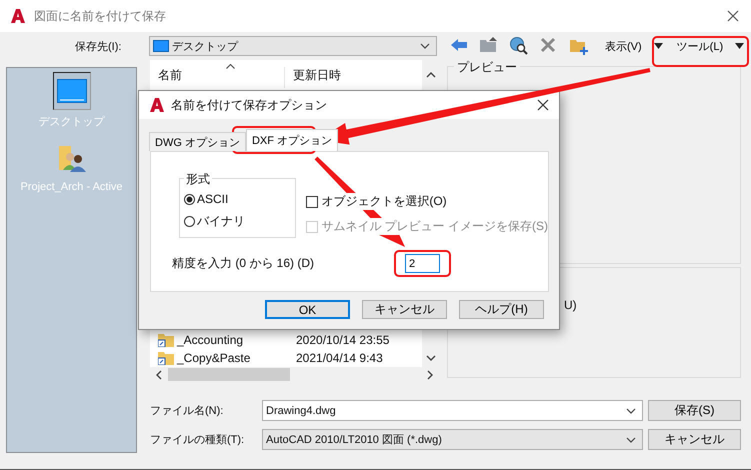 This screenshot has width=751, height=470. What do you see at coordinates (342, 78) in the screenshot?
I see `column-header: 更新日時` at bounding box center [342, 78].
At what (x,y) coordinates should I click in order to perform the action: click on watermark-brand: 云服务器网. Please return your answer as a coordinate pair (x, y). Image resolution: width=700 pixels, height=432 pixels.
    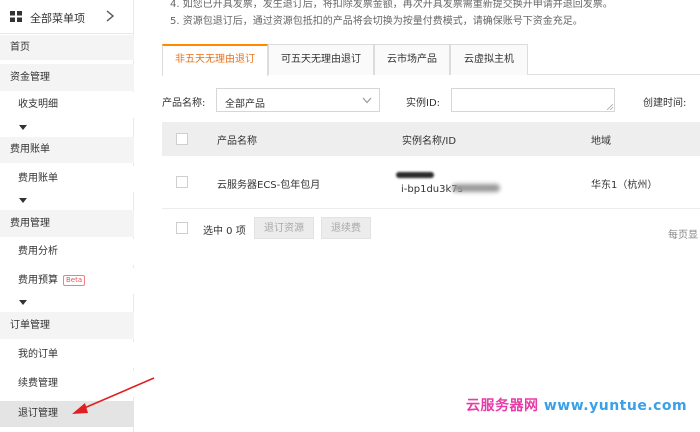
    Looking at the image, I should click on (502, 406).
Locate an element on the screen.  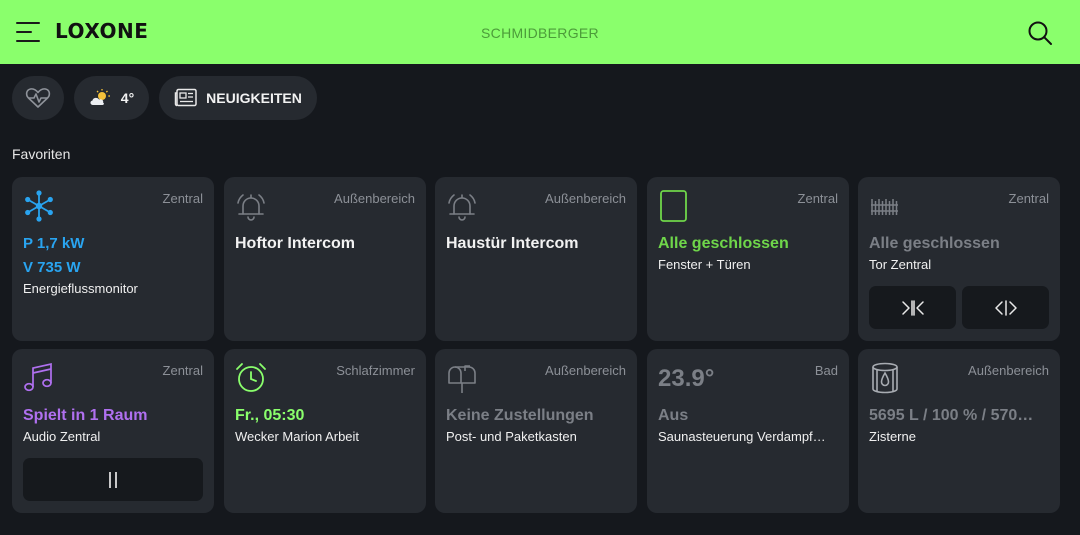
room-label: Bad is located at coordinates (826, 370).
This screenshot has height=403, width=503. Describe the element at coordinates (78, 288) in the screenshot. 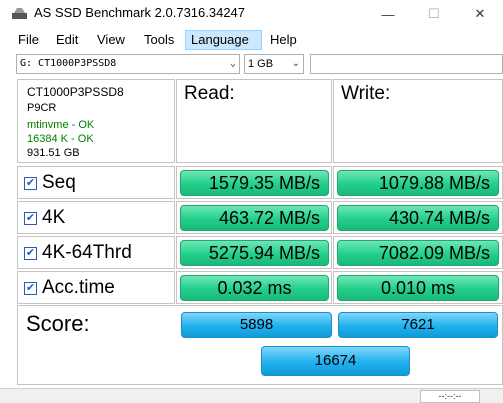

I see `test-label-acc-time: Acc.time` at that location.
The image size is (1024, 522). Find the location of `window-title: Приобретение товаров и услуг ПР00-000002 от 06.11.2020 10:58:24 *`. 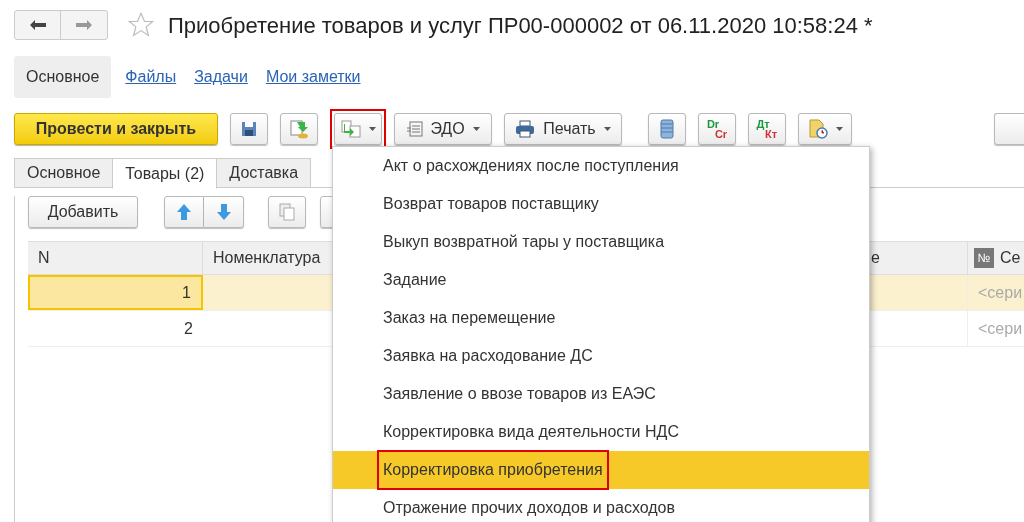

window-title: Приобретение товаров и услуг ПР00-000002 от 06.11.2020 10:58:24 * is located at coordinates (520, 26).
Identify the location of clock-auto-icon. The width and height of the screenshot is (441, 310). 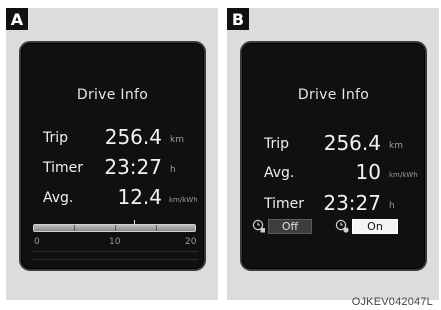
(342, 226).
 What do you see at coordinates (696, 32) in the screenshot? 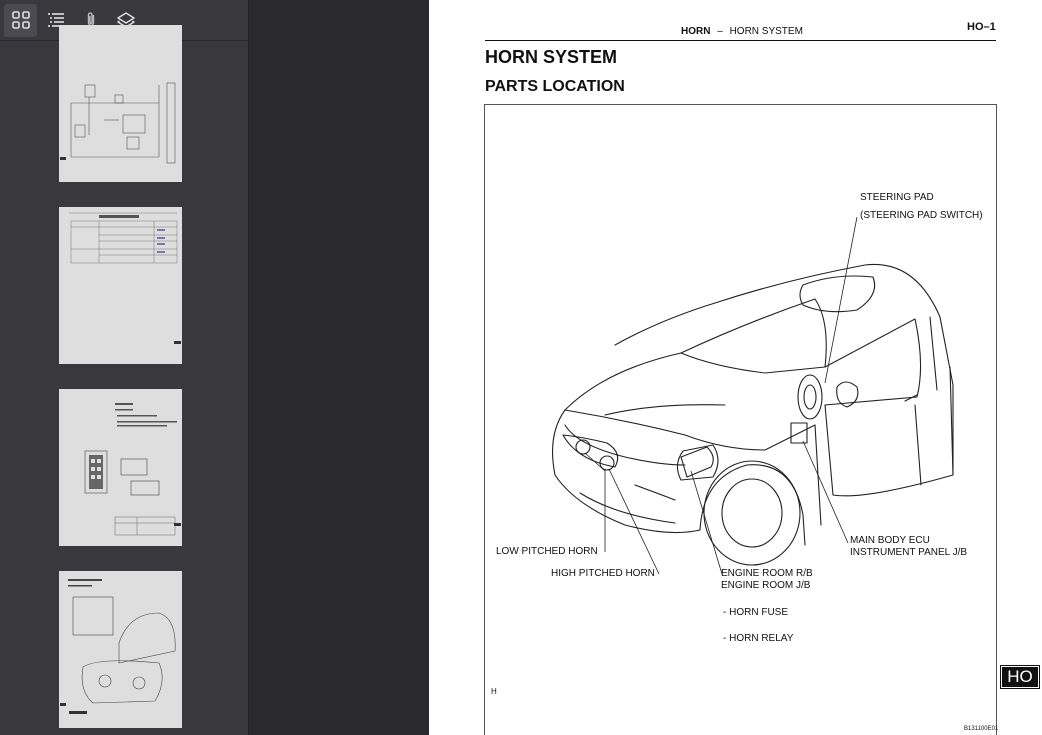
I see `header-section: HORN` at bounding box center [696, 32].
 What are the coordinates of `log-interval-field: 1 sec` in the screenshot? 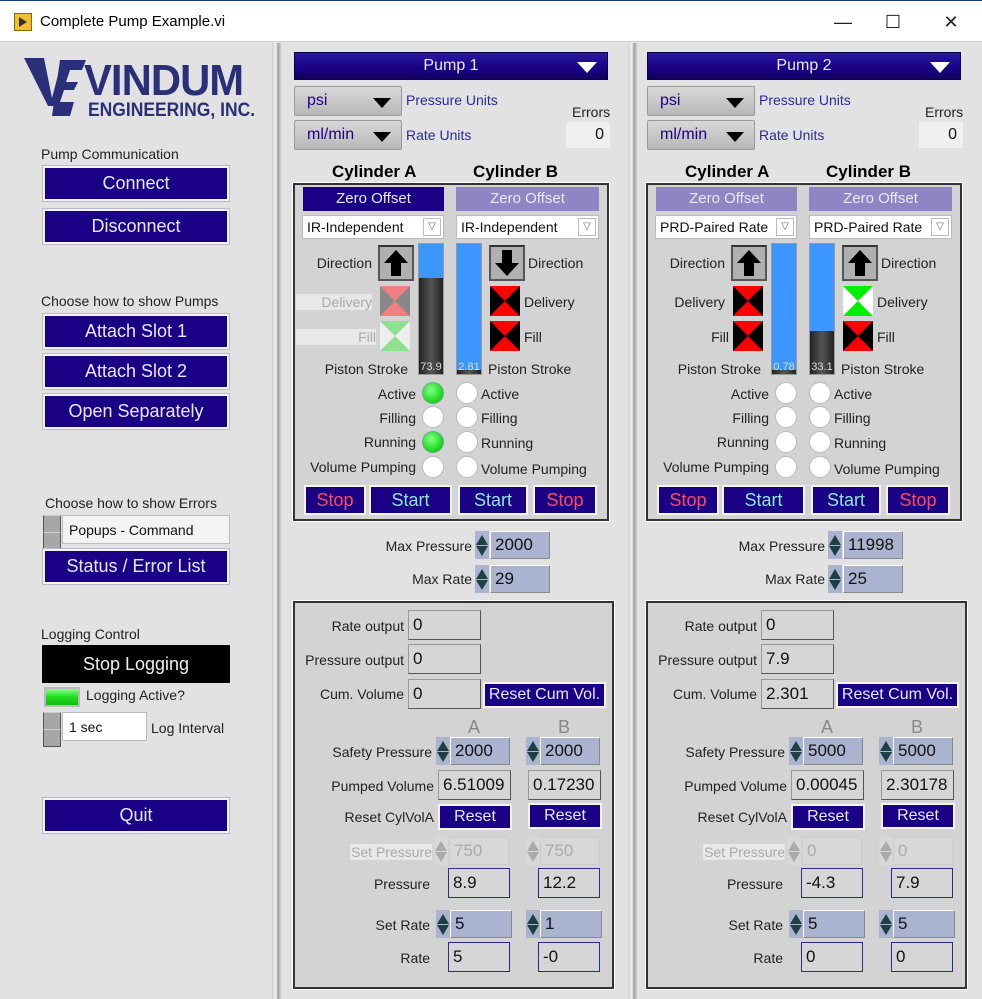 It's located at (104, 726).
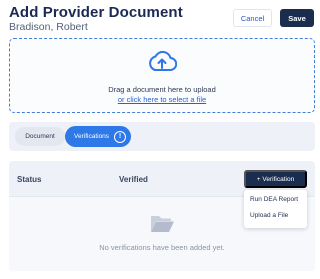  I want to click on save-button: Save, so click(297, 18).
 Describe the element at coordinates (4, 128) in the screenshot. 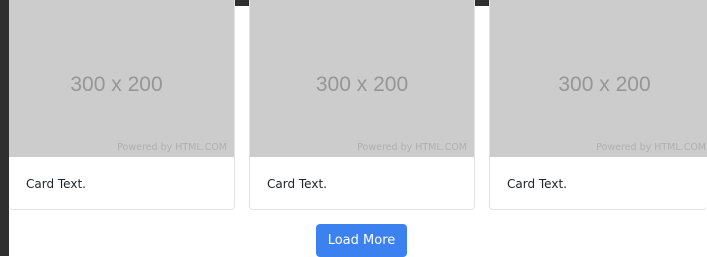

I see `window-left-edge` at that location.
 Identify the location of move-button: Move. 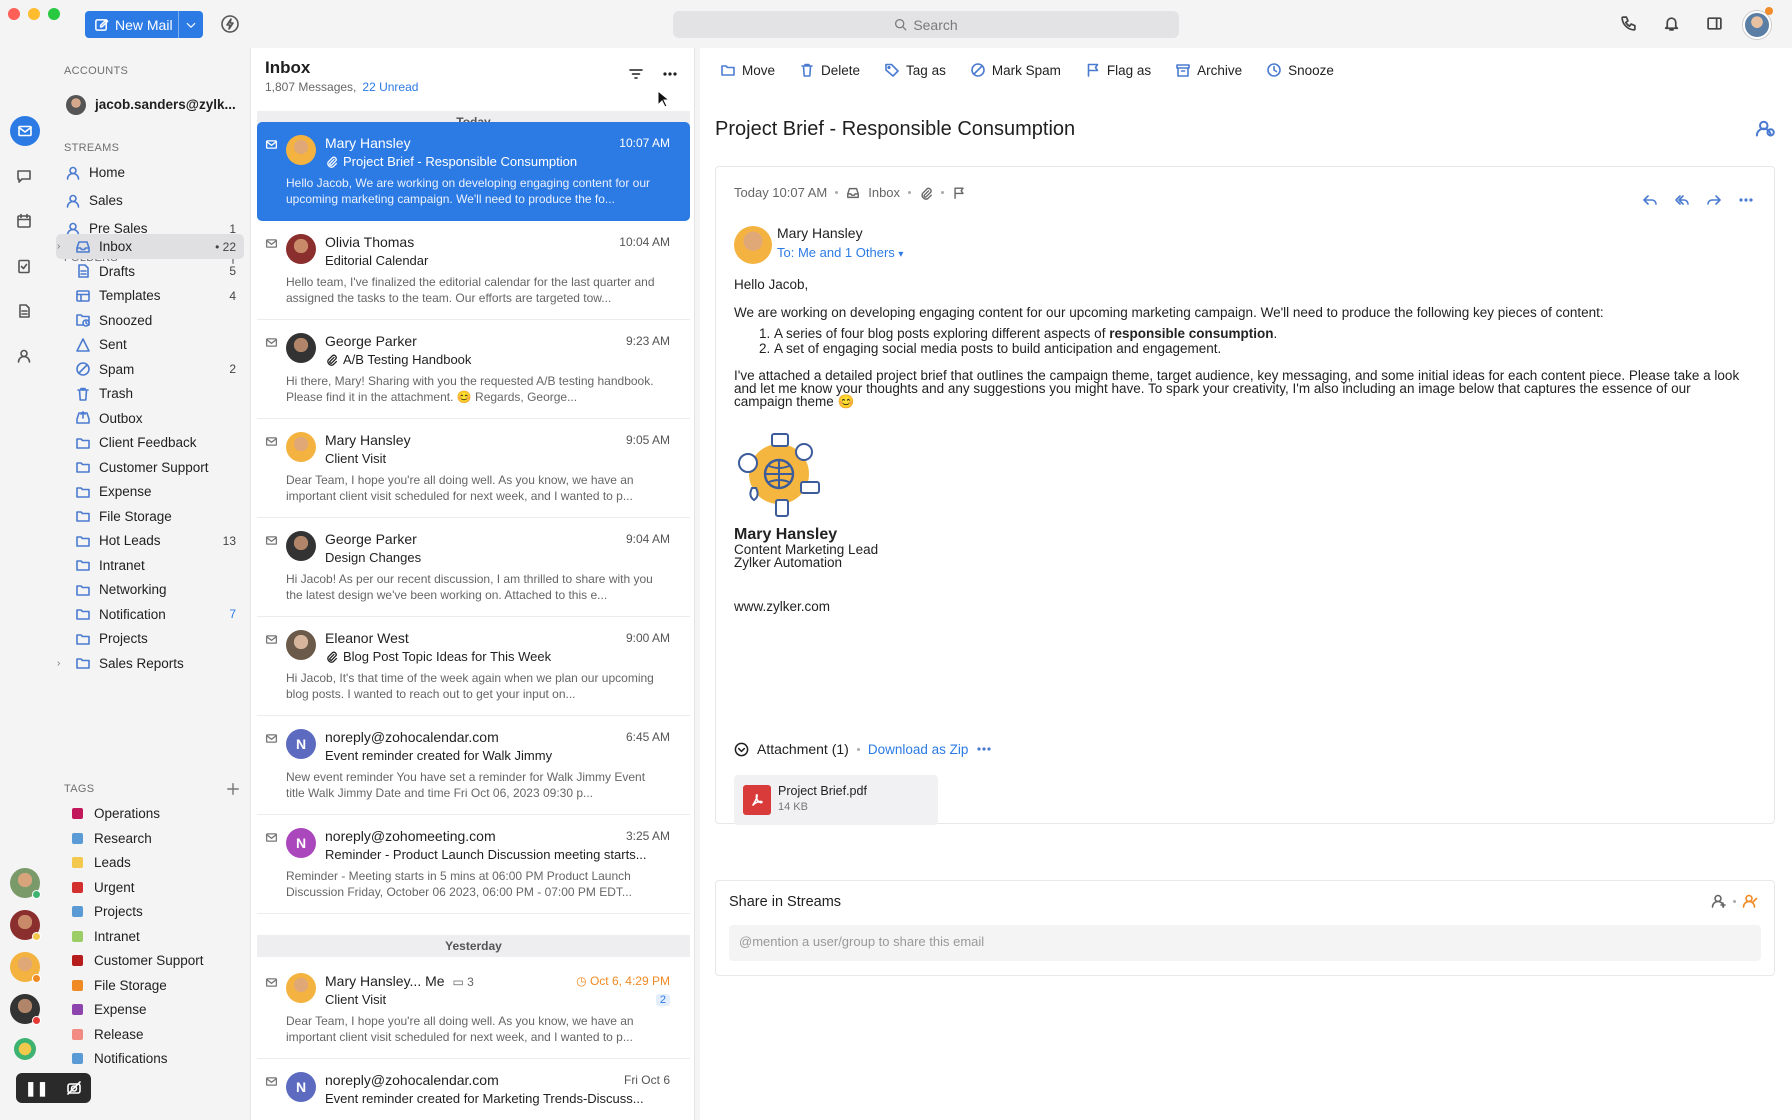
(748, 70).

⁂

▸ **What is being asked**:
Please duplicate the entries above word for word, starting at the line containing "At what (x,y)" and ending at the line containing "room-label: Bad is", both included. Leave the pictures out.

▸ **Completed task**:
At what (x,y) coordinates should I click in order to perform the action: click on watermark-brand: 云服务器网. Please return your answer as a coordinate pair (x, y). Image resolution: width=700 pixels, height=432 pixels.
    Looking at the image, I should click on (502, 406).
Locate an element on the screen.  
room-label: Bad is located at coordinates (826, 370).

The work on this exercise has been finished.